Growing up, my younger sister and brother called me “Sissy.” While not problematic when I was 6, I recognized other connotations of the term as I came of age and worked valiantly to thwart its use by my siblings. After all, it indicated, in terms of dictionary definitions, “an effeminate boy or man, a timid or cowardly person, [or] a little girl.” When I was a kid, I fit the latter two definitions, but surely there was no need to perpetuate the stereotype. My sister eventually complied; my little brother shortened it to “Sis.” Much better, far more sisterly than cowardly.
So when “Aunt Sissy” was suggested as my name for my nephews, I bucked. I have video evidence: in the hospital waiting room the day my oldest nephew was born, I filmed everyone waiting for his arrival and announced my own presence with, “Well, this is your Aunt…Sissy. We’ll see about that, kid.” Ten minutes later, arms open wide, it was “Come see Aunt Sissy!” Oh, good heavens, I’m such a sucker.
Over the years, I’ve haggled my oldest nephew by telling him that, since he doesn’t have any older siblings, he gets me instead. I’ll help keep the little booger in check so that he doesn’t get too big for his britches. I had older cousins—sorry, kiddo, your mama had babies before I did! No big cousins for you! I vividly remember the first time both he and his next oldest brother first said “Sissy.” Of course, Mama and Daddy get first dibs on being one of the babies’ first words, but Sissy fit into, say, the first 100. In their sweet little voices, Sissy no longer sounded silly or wussy: it was endearing and significant. It indicated a role of singular importance in their lives that couldn’t be met by anyone else.
As our boys grew a little, we noticed that the youngest of the three wasn’t talking nearly as much as the older children his age. The pediatrician had mentioned that sometimes boys may not start talking as early as girls and that youngest children may develop speech later than their older siblings since parents will anticipate their needs and the older children may communicate on their behalf. Even so, by the time Little Bit’s 3rd birthday rolled around, we knew it was time to intervene, and so last fall he entered a pre-K3 program at the local elementary school.

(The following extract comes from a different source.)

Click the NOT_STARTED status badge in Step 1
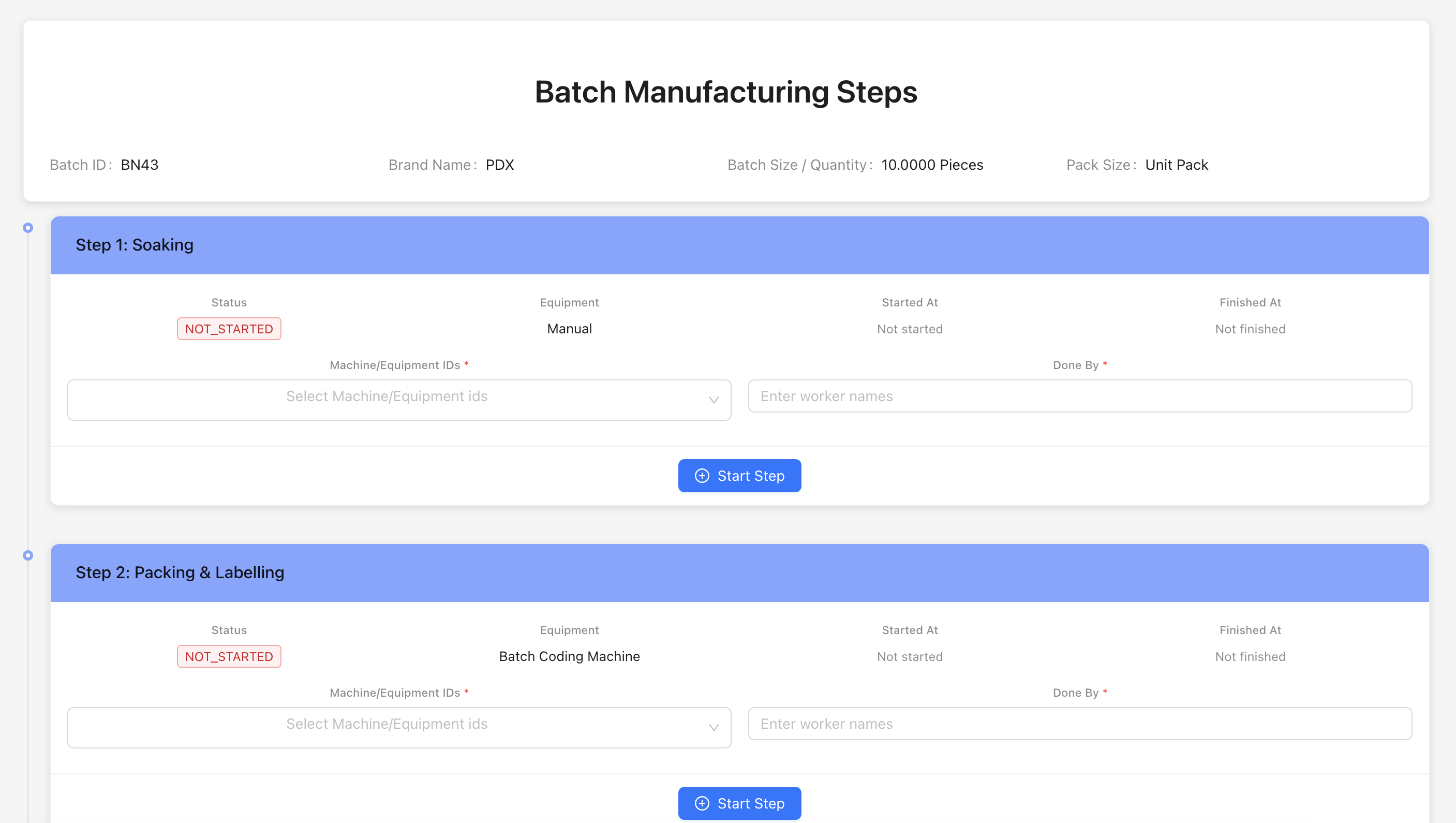Screen dimensions: 1456x823 tap(228, 328)
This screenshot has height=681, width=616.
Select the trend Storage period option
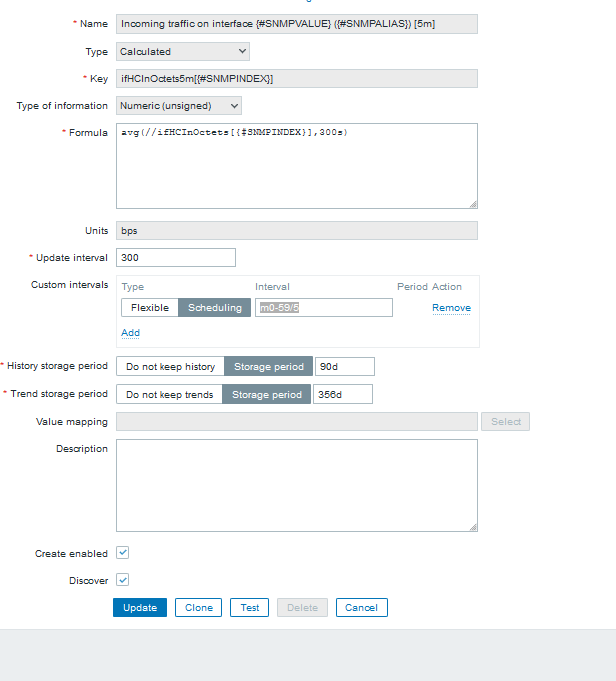(x=267, y=394)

Now, he has the benefit of speech therapy.
In the months that have followed, I have lost count of how many times I’ve tried to coax him into calling me by name. I’ve heard him say it offhand; I know he can. But when requested, he bats those long eyelashes and grins mischievously, flashing those darn charming dimples. He’s toying with me. Seriously. He’s 3! I’ll be a monkey’s uncle. Err…aunt.
A little less than a month ago, my three little men had to spend 17 hours in a van with their mom and me on a road trip, and so I decided to give it another go—there was no escape now! To my surprise and delight, he blurted out “Sissy!” when asked to repeat my name. But when we would point to any given individual in the vehicle, he would identify every other person…except me. Same devilish grin—he’d found a new way to beef up his antics.
Next effort. All right, buster, I am ten times your age. I will outsmart you! So, I picked the munchkin up one day while we were out of town and asked him his own name, which he is entirely obsessed with repeating. Then I deftly averted his attention from himself and pointed to myself, asking, “Who is this?” Temporarily overtaken by my wits and cunning, Nephew #3 blurted out “Sissy!” Mission accomplished!
Now he still doesn’t scream “Aunt Sissy’s here!” with his brothers when I show up at their house to visit, but he did identify me the other day when I held him in front of a mirror and asked him who he could see. He pointed to himself first (of course!) and then, unexpectedly, pointed to me and exclaimed, “Sissy!” Now, I just can’t wait until the day he comes running toward me for a big ole hug and cries my name out.
And so they say that with age comes maturity or wisdom, maybe. Well, at my age, I’ve done a complete turnabout in regards to my name. “Sissy” no longer has to indicate my general wariness of new people or situations, scary rides at the fair, snakes, or bridges that cross waterways. It’s a term of endearment forged by relationships with first my sister and brother and now with these three little boys. It points to the special kind of relationship I have with them: part comrade, part confidAunt, part enforcer of Mama’s and Daddy’s rules. Now, let’s just hope they never consider themselves old enough to be ‘too cool’ to call me Aunt Sissy because I might just have to show them just who the boss really is. Ha!